Exercise goal:
Every line of the material must be written out again unchanged.

________________________

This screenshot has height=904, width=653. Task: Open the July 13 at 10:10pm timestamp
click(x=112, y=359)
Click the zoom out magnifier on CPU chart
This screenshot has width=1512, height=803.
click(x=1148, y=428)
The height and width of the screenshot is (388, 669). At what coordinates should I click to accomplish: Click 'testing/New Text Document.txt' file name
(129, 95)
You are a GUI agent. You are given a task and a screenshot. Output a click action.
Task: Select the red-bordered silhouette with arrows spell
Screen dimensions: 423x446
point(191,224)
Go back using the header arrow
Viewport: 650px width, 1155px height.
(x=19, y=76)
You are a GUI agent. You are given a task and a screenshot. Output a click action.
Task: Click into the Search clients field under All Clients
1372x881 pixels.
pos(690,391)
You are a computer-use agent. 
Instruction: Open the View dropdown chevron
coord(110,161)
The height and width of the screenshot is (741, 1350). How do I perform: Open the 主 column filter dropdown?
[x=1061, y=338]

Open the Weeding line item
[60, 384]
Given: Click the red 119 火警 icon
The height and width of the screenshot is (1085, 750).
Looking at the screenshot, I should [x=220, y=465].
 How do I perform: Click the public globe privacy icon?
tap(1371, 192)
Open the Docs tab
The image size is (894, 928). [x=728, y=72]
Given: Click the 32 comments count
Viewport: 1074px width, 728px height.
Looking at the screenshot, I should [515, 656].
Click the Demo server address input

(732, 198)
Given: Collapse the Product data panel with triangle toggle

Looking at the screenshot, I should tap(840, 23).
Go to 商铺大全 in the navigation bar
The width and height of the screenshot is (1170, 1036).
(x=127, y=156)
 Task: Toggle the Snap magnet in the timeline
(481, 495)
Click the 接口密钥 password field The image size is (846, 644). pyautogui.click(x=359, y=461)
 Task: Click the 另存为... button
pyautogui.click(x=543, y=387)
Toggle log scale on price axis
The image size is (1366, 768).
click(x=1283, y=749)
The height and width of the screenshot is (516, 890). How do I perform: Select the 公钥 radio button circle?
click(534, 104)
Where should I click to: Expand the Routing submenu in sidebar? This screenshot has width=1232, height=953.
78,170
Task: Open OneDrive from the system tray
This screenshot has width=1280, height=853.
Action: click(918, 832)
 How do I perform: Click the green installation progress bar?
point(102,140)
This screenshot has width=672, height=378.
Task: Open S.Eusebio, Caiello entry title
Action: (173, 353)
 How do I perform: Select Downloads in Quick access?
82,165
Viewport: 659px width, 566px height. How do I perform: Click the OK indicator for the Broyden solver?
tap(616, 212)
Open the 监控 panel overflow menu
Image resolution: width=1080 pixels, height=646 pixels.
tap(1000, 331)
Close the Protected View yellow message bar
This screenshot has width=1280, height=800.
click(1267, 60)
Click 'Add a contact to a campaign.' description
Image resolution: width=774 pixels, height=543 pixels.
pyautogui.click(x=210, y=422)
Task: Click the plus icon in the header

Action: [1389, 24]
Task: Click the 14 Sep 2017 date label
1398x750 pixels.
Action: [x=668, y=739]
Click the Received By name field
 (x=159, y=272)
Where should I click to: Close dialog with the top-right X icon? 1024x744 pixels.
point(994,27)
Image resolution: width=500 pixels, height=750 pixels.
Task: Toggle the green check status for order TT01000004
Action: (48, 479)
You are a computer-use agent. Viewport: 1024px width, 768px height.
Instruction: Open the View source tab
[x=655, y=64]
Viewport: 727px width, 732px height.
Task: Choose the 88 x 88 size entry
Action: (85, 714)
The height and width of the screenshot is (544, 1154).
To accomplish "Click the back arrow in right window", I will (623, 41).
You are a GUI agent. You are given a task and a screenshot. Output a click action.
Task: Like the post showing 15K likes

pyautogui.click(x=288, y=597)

________________________

Output for this task:
This screenshot has height=904, width=653. Task: Open the July 13 at 10:10pm timestamp
click(x=112, y=359)
Click the zoom out magnifier on CPU chart
This screenshot has width=1512, height=803.
click(x=1148, y=428)
The height and width of the screenshot is (388, 669). At what coordinates should I click to accomplish: Click 'testing/New Text Document.txt' file name
(129, 95)
You are a GUI agent. You are given a task and a screenshot. Output a click action.
Task: Select the red-bordered silhouette with arrows spell
Screen dimensions: 423x446
point(191,224)
Go back using the header arrow
Viewport: 650px width, 1155px height.
(x=19, y=76)
You are a GUI agent. You are given a task and a screenshot. Output a click action.
Task: Click into the Search clients field under All Clients
1372x881 pixels.
pos(690,391)
You are a computer-use agent. 
Instruction: Open the View dropdown chevron
coord(110,161)
The height and width of the screenshot is (741, 1350). How do I perform: Open the 主 column filter dropdown?
[x=1061, y=338]

Open the Weeding line item
[60, 384]
Given: Click the red 119 火警 icon
The height and width of the screenshot is (1085, 750).
Looking at the screenshot, I should [x=220, y=465].
 How do I perform: Click the public globe privacy icon?
tap(1371, 192)
Open the Docs tab
The image size is (894, 928). [x=728, y=72]
Given: Click the 32 comments count
Viewport: 1074px width, 728px height.
Looking at the screenshot, I should [515, 656].
Click the Demo server address input

(732, 198)
Given: Collapse the Product data panel with triangle toggle

Looking at the screenshot, I should tap(840, 23).
Go to 商铺大全 in the navigation bar
The width and height of the screenshot is (1170, 1036).
(x=127, y=156)
 Task: Toggle the Snap magnet in the timeline
(481, 495)
Click the 接口密钥 password field The image size is (846, 644). pyautogui.click(x=359, y=461)
 Task: Click the 另存为... button
pyautogui.click(x=543, y=387)
Toggle log scale on price axis
The image size is (1366, 768).
click(x=1283, y=749)
The height and width of the screenshot is (516, 890). How do I perform: Select the 公钥 radio button circle?
click(534, 104)
Where should I click to: Expand the Routing submenu in sidebar? This screenshot has width=1232, height=953.
78,170
Task: Open OneDrive from the system tray
This screenshot has width=1280, height=853.
Action: click(918, 832)
 How do I perform: Click the green installation progress bar?
point(102,140)
This screenshot has width=672, height=378.
Task: Open S.Eusebio, Caiello entry title
Action: (173, 353)
 How do I perform: Select Downloads in Quick access?
82,165
Viewport: 659px width, 566px height. How do I perform: Click the OK indicator for the Broyden solver?
tap(616, 212)
Open the 监控 panel overflow menu
Image resolution: width=1080 pixels, height=646 pixels.
tap(1000, 331)
Close the Protected View yellow message bar
This screenshot has width=1280, height=800.
click(1267, 60)
Click 'Add a contact to a campaign.' description
Image resolution: width=774 pixels, height=543 pixels.
pyautogui.click(x=210, y=422)
Task: Click the plus icon in the header

Action: [1389, 24]
Task: Click the 14 Sep 2017 date label
1398x750 pixels.
Action: [x=668, y=739]
Click the Received By name field
 (x=159, y=272)
Where should I click to: Close dialog with the top-right X icon? 1024x744 pixels.
point(994,27)
Image resolution: width=500 pixels, height=750 pixels.
Task: Toggle the green check status for order TT01000004
Action: (48, 479)
You are a computer-use agent. Viewport: 1024px width, 768px height.
Instruction: Open the View source tab
[x=655, y=64]
Viewport: 727px width, 732px height.
Task: Choose the 88 x 88 size entry
Action: (85, 714)
The height and width of the screenshot is (544, 1154).
To accomplish "Click the back arrow in right window", I will (623, 41).
You are a GUI agent. You are given a task and a screenshot. Output a click action.
Task: Like the post showing 15K likes

pyautogui.click(x=288, y=597)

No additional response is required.